**Data records:**
%%
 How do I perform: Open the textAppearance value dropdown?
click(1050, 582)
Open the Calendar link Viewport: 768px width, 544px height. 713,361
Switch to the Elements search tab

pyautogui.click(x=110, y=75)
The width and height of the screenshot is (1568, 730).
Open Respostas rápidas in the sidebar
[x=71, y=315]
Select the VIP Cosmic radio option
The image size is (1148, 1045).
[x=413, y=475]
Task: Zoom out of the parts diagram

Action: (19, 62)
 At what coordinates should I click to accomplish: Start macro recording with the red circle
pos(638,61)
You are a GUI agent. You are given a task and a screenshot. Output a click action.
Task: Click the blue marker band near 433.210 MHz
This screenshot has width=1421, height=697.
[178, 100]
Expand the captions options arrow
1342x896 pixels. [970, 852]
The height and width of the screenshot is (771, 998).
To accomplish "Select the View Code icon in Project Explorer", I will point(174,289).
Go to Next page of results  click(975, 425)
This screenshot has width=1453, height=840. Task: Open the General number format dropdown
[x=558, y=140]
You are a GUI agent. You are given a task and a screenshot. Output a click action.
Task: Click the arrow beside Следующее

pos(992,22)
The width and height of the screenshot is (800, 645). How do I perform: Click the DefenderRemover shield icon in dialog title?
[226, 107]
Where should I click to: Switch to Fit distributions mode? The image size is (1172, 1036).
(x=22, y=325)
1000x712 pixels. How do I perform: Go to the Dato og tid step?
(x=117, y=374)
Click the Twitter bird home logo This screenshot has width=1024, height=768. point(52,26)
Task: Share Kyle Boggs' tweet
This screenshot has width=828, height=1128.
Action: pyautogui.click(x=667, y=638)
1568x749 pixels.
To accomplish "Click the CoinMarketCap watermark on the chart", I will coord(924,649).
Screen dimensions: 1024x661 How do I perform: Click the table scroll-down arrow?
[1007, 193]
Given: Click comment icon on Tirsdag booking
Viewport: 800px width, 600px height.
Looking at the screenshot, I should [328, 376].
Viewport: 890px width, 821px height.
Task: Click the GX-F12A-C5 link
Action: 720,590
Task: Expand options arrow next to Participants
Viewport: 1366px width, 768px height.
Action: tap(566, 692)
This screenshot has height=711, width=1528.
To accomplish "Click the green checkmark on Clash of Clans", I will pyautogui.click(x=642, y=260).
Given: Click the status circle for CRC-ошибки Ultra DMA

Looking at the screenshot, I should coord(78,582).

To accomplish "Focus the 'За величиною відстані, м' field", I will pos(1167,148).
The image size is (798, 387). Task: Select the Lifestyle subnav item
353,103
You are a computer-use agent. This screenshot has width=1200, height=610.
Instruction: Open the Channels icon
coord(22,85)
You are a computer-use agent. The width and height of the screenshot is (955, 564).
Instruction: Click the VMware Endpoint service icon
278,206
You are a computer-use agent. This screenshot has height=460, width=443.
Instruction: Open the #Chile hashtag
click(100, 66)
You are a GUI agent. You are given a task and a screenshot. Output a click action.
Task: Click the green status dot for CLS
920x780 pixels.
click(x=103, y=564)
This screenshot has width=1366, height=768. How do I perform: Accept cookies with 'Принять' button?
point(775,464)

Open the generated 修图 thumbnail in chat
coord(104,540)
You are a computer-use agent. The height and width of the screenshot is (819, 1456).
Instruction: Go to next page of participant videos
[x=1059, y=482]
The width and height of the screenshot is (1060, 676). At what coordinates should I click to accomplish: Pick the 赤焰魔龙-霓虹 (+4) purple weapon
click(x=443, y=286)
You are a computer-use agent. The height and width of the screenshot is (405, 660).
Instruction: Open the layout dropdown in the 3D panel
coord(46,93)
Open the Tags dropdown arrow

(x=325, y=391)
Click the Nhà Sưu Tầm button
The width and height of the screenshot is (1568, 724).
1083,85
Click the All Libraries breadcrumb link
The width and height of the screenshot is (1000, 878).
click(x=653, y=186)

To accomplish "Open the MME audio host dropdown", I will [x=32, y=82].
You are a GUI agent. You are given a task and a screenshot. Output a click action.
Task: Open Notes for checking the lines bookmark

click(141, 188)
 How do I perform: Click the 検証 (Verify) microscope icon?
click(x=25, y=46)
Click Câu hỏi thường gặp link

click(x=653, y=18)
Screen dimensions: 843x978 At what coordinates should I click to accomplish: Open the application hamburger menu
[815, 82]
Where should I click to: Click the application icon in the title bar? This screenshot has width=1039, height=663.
%%
**Task goal:**
Give the number of lines above that hold the word "green", and nothing more.

**Reply:**
2